Douglas County’s Economy: The Last 10 Years, 2006-2016

Douglas County’s Economy: The Last 10 Years, 2006-2016

by Annette Shelton-Tiderman

September 1, 2016

As Oregon's economy sails toward ever-brighter shores, Douglas County continues to navigate the choppy waters of economic recovery. The plunging unemployment rates of the Great Recession and workers' struggles to find employment have been edged aside by revitalized business activities and new ventures.

The Great Recession Came Early and Stayed Late

When looking at national employment levels, the Great Recession officially started in December 2007 and ended (stopped shedding jobs) by June 2009. Douglas County's employment peaked in 2006 and hit bottom in 2012, after which the county's industries started adding jobs. Not all industries were affected to the same degree; not all jobs lost have been recovered; and those that have returned often require additional or new skills. The economic landscape of the past 10 years has been rugged and varied.

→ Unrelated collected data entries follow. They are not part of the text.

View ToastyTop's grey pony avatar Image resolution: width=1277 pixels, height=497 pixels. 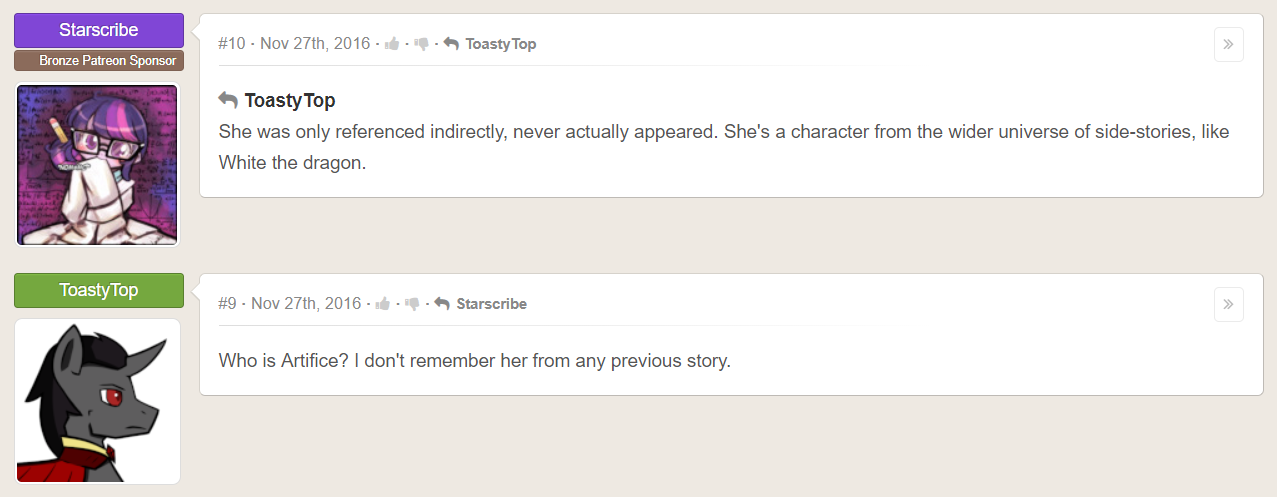98,401
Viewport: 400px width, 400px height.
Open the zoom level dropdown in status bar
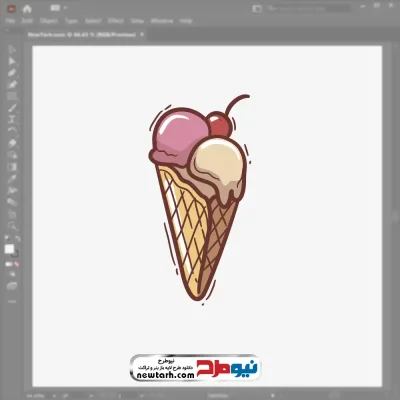54,396
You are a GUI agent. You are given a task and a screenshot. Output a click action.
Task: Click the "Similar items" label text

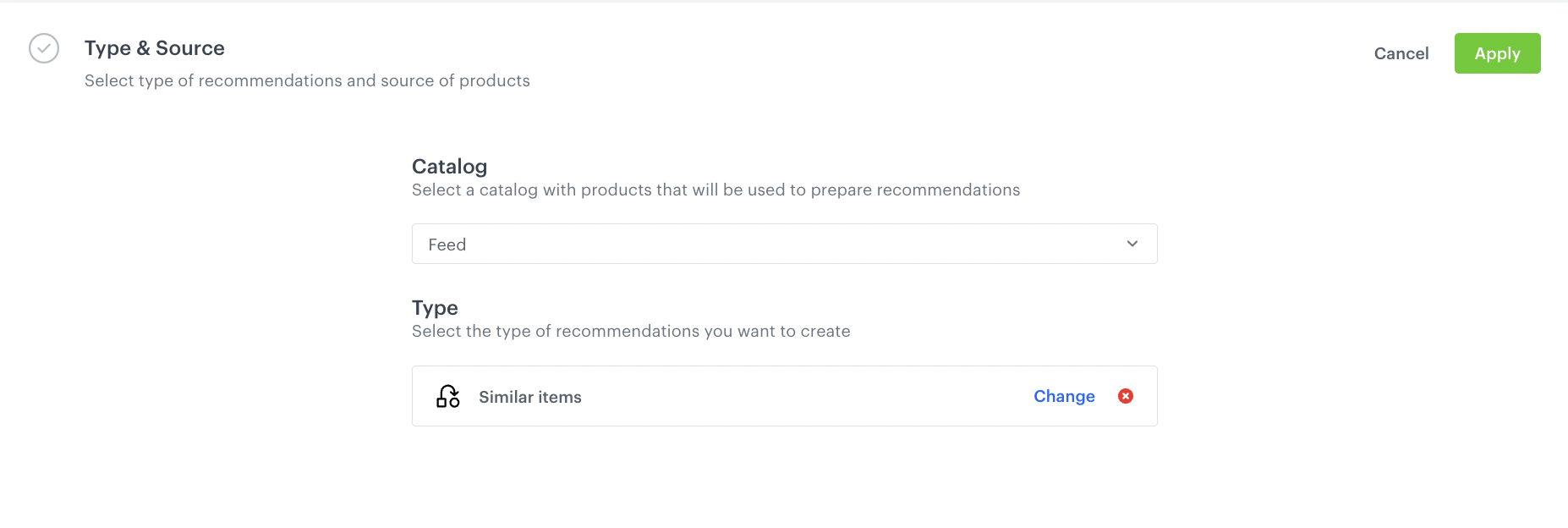[x=529, y=396]
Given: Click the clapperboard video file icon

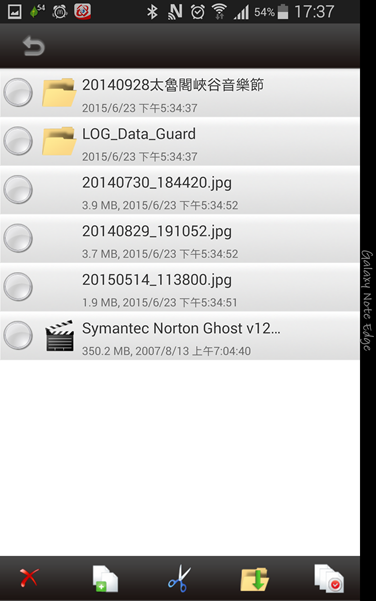Looking at the screenshot, I should (59, 335).
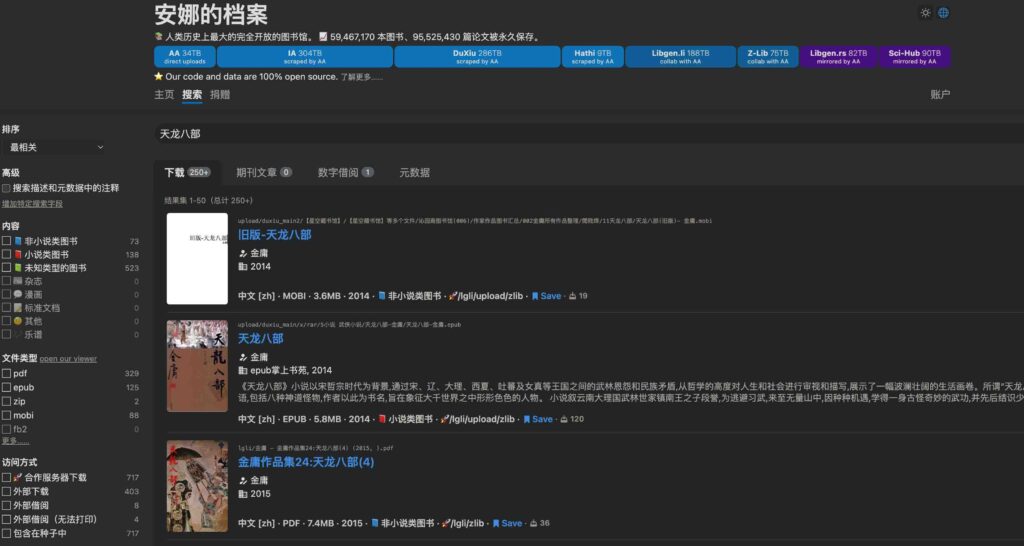Image resolution: width=1024 pixels, height=546 pixels.
Task: Open the 金庸作品集24:天龙八部(4) result title
Action: pyautogui.click(x=305, y=462)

Douglas County's economy is grounded in the availability and use of its vast natural resources. Industries associated with logging, wood product manufacturing, agriculture, and some fishing are not only subject to unpredictable and sometimes extreme weather conditions, but are economic arenas subject to varying land- and ocean-use constraints. Against this backdrop of uncertainty and challenge, businesses have turned to streamlining activities and engaging in more efficient processes, e.g., using temporary workers hired through staffing agencies. As with the nation and the state, the county's construction and manufacturing industries were the leading edge of the downward plunge followed by the other business sectors.

Douglas County's construction industry lost 43 percent of its employment between May 2006 and May 2011. Manufacturing lost over 36 percent of its employment, and the area's mainstay wood product manufacturing employment dropped 35 percent. Trade, transportation, and utilities lost more than 15 percent of its jobs; retail trade, which makes up two-thirds of that industry's employment, lost 15 percent of its jobs. Leisure and hospitality also shed jobs (12%).

Statewide, construction employment dropped 32 percent during this same period, and wood product manufacturing lost just over 41 percent of its employment. Discretionary spending-dependent retail trade lost 7 percent of its employment; leisure and hospitality did not lose jobs – it gained a fraction of a percent during the years of downturn.

Recovery is Relative, Depending on Industry and Location

Since the Great Recession bottomed out and businesses started adding jobs (2011-2016), Oregon's construction industry has grown 32 percent. The professional and business services industry has added nearly 25 percent. Leisure and hospitality has gained 21 percent.

This robust pace of recovery has been more subdued in rural Douglas County. During the past five years, Douglas County's leading job-adding industries include professional and business services, which includes staffing agencies, (31%); construction (14%); and manufacturing (12%; wood product manufacturing, 11%). Other industries showing gains during the recovery include leisure and hospitality (9%) and private educational and health services (9%, primarily health services). In spite of these impressive growth rates, area construction employment is still 36 percent below pre-recession levels, and manufacturing is nearly 29 percent below. Overall, only professional and business services, private educational and health services, and mining and logging show job counts above pre-recession levels (16%, 8%, and 3%, respectively).

Industry projections for 2014-2024 take the past into account and attempt to move the status quo into the future. As such, Douglas County's past, its economic landscape, and the anticipated 9 percent employment growth rate are noticeably different from Oregon's statewide projected 14 percent growth rate.